Uno de los puntos que generó mayor expectativa fue la aceleración en los pagos de seguros asociados a la descarga y destrucción de fruta. La revisión del proceso -desde el cierre de la campaña en cada predio hasta la emisión del finiquito por parte de la aseguradora- permitirá acortar plazos para que el apoyo llegue de forma más oportuna, especialmente para quienes dependen de estas compensaciones para sostener la temporada.

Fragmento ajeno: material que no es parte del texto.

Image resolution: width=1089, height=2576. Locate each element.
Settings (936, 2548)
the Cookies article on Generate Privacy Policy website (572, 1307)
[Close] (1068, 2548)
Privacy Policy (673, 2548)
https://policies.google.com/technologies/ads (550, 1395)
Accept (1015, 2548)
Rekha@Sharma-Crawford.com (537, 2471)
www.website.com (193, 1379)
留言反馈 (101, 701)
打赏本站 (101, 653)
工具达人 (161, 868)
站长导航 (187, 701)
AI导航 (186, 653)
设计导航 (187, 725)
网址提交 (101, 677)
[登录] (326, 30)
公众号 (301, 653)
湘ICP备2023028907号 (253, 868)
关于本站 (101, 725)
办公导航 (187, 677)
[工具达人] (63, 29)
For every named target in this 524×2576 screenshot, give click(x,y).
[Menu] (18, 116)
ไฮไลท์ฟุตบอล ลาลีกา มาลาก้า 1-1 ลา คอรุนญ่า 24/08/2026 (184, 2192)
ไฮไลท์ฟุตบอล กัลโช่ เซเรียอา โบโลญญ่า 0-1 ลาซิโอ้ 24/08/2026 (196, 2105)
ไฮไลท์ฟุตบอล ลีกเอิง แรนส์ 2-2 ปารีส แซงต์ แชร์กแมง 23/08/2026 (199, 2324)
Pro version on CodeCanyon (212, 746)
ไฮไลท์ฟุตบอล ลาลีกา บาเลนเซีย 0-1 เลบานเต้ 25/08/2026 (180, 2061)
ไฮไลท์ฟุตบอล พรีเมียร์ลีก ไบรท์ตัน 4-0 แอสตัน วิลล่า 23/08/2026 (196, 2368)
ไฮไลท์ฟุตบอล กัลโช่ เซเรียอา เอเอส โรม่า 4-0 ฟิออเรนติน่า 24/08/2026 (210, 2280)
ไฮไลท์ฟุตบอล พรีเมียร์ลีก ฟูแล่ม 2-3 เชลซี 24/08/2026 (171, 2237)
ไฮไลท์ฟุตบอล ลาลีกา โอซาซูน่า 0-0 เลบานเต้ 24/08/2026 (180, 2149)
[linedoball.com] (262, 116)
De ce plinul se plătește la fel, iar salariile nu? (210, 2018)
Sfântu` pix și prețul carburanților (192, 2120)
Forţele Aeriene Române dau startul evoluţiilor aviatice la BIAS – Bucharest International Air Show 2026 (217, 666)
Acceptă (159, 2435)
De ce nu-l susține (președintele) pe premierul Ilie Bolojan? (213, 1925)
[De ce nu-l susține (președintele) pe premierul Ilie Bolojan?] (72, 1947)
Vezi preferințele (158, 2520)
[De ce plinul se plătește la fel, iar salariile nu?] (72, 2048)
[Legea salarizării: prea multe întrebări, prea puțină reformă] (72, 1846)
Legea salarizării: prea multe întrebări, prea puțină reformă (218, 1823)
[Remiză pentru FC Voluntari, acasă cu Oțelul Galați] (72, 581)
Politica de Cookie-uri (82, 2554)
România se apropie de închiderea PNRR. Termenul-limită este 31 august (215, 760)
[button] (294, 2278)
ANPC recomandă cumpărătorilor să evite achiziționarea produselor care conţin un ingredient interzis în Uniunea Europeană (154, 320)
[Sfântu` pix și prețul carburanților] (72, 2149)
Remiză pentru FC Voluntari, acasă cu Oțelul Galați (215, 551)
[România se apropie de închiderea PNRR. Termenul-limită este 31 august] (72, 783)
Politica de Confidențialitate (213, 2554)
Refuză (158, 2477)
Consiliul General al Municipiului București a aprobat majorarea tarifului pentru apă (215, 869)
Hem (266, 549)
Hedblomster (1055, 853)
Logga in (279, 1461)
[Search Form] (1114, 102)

El encuentro también abrió espacio para evaluar nuevas herramientas de control, entre ellas la eventual implementación de la técnica del macho estéril en la zona, así como la presentación de proyectos al Gobierno Regional para fortalecer el fomento agrícola y mejorar la capacidad operativa del SAG en Coquimbo. La idea es avanzar hacia un sistema más eficiente, capaz de responder con mayor velocidad a una plaga que sigue activa en distintos sectores de la región.
Desde el sector privado, los gremios valoraron el tono de la reunión y la disposición a escuchar los efectos reales de la emergencia sanitaria: pérdida de ingresos, costos de manejo y la necesidad de agilizar procesos administrativos. La percepción general fue que, por primera vez en semanas, la mesa permitió alinear expectativas y generar acuerdos que puedan traducirse en medidas tangibles.
En paralelo, INDAP entregó incentivos económicos a pequeños agricultores de Limarí, destinados a la compra de insumos y equipamiento para evitar un deterioro mayor de los predios. Las ayudas buscan cubrir parte de los costos generados por la emergencia y mantener en pie a la agricultura familiar, la más vulnerable ante los impactos financieros de la plaga.
El escenario sanitario sigue siendo desafiante. El SAG mantiene 14 brotes activos y campañas vigentes en distintas localidades de Ovalle, Río Hurtado, Monte Patria y La Serena. Ante esto, las autoridades insistieron en el llamado a no trasladar fruta desde las zonas afectadas y reforzar la corresponsabilidad entre productores, comercios y vecinos. Es una condición clave, remarcaron, para proteger la fruticultura regional y avanzar hacia la erradicación de la plaga.
La combinación de ajustes operativos, apoyo económico y coordinación interinstitucional marca un camino más claro para Monte Patria, que intenta recuperar su ritmo productivo sin desatender la urgencia sanitaria que aún persiste.